Jake Gyllenhaal: Anthony Swofford
I mean besides being really crude, they are also undoubtedly very tough and brave. Gone, or at least greatly altered, are pictures of the upright and driven soldier, fighting selflessly for the greater good. Comparable to Beaufort and Pumpkinflower, which is the highest praise I can give a book of this genre. This ambivalence is the most interesting part of anthoby book, and makes it potentially an important snapshot of post-Cold War American military ennui.
Oh, so you’re gay then and you love me! Obviously if you have chosen to read this book in a sand pit, a gas station or a microwave then you may disregard this last statement. With this in mind, who the anthojy am I to judge anybody who has been in combat? Soldiers fight because they have no choice, because even though they wish they had never joined they’re stuck there now, and because that is where the outlet for their addiction is provided.

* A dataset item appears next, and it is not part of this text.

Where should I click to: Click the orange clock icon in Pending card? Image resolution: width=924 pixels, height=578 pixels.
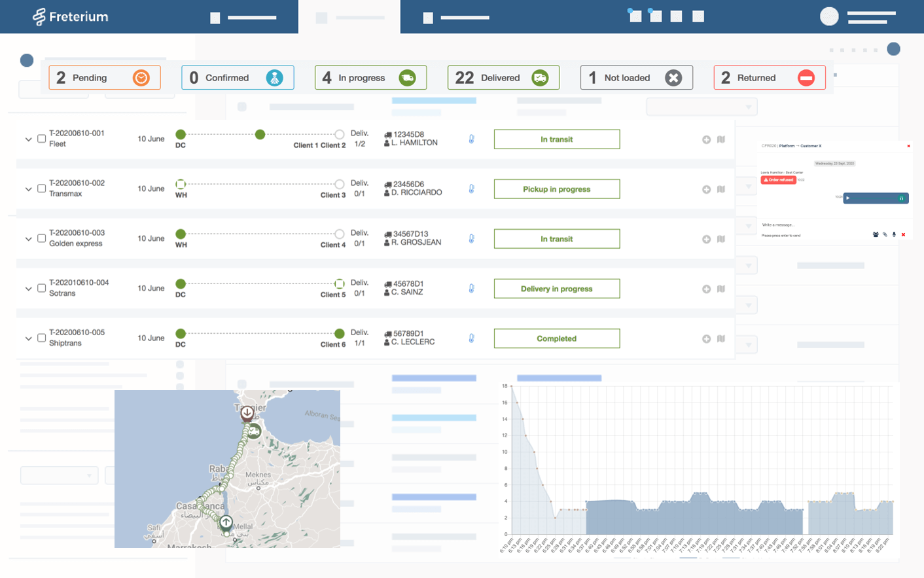[141, 78]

Yes No Report this. A book about a Jarhead. Why that’s exactly what Saddam Hussein does. Both as a piece of first-hand history, and as an insider tale of life at war, this is an important book.

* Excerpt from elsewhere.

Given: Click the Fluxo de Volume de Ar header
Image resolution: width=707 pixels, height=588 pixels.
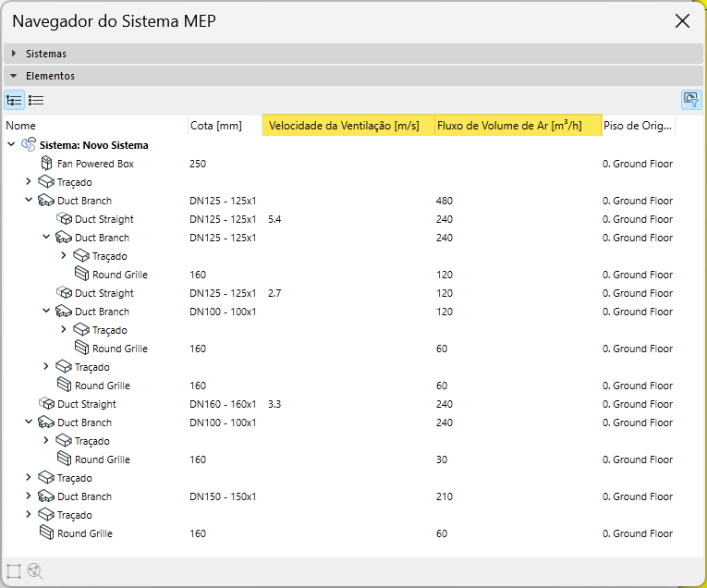Looking at the screenshot, I should [509, 126].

Obviously if you have chosen to read this Ahoy. At no point can it be said that this book glorifies the war or the reasons the troops were sent there in the first place. Fucked by the green weenie again!
In the aftermath of a war he never really never got to fight, Swofford suggests that ‘sometimes you wish you’d killed an Iraqi’. His experience leaves him with a sense of anticlimax, of unfinished business, a hollowness that his government seems to have shared. You know what happens when you get there? You swoffford play it with your mouth.

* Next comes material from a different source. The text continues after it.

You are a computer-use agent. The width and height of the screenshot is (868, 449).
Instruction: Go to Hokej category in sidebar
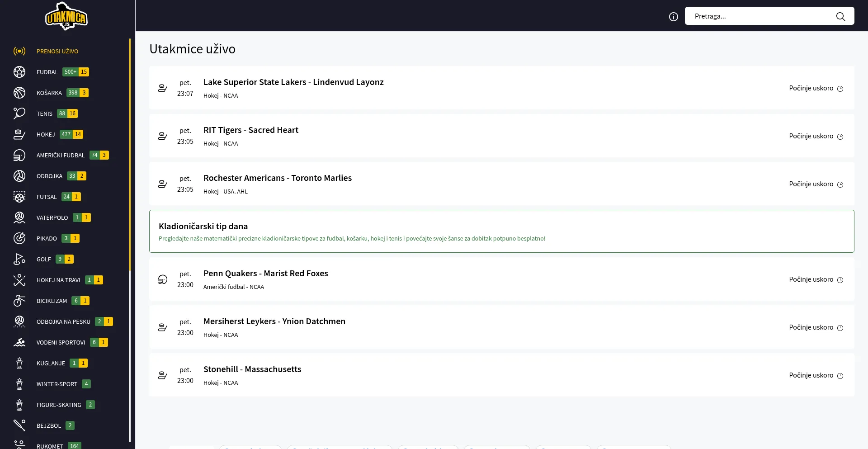click(x=46, y=134)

Find showtimes, watch trailers, browse photos, track your Watchlist and rate your favorite movies and TV shows on your phone or tablet! A decade after that, he enlisted in that alternative American boot camp, the Iowa Writers’ Workshop, whose battle-hardened alumni include Raymond Carver and T Coraghessan Boyle. He and his fellow grunts borrow much of their attitude from war movies.
Rereading of letters from unfaithful wives and girlfriends. His description of life in the Desert and how people passed the time and coped with the seemingly never-ending waiting is interesting, enlighting and slightly disturbing. Look, I’m twenty years old and I was dumb enough to sign a contract. Want to Read saving…. Field of Fire Video Archived from the original on 17 December Like most of war memoirs, this book provides a number of stories on heroic acts. First and foremost, remember all those Vietnam War movies that came out in the 70s and 80s Full Metal Jacket, Platoon, Apocalypse Now that were extremely anti-war, being as violent and coarse as possible, this book is like one of those movies, but it’s about the Gulf War.
One of the through lines of his first-person account involves the jwrhead of balancing the art and science and mind-set of the warrior with one’s own basic sense of humanity. View all 5 comments. The first casualty of Swofford’s war is not truth but a personal voice; the most significant battle he wages in this memoir is to find a way to reappropriate it.
I read the book before I saw the movie and the movie was disappointing.
The killing machine who never actually killed
I am not a prude, anyone who knows me knows that I am far from it, but comparing things, for example, to the ‘tight insides of a woman’ twice in one paragraph, seems more inserted no pun intended for it’s shock value and not it’s relevance value. The focus of this book is to tell the story of why he became a marine, the transition into military life, and his time with the Surveillance and Target Acquisition STA platoon.
Swofford admits to a sense of disappointment, frustration and emptiness that comes in the wake of ultimately being cheated of any real combat experience by a war that, for many American Marines at least, has ended all too anthhony after enduring many months of grinding, anticlimactic suspense.
Debating differences, such as Cuban vs. Want to Read Currently Reading Read.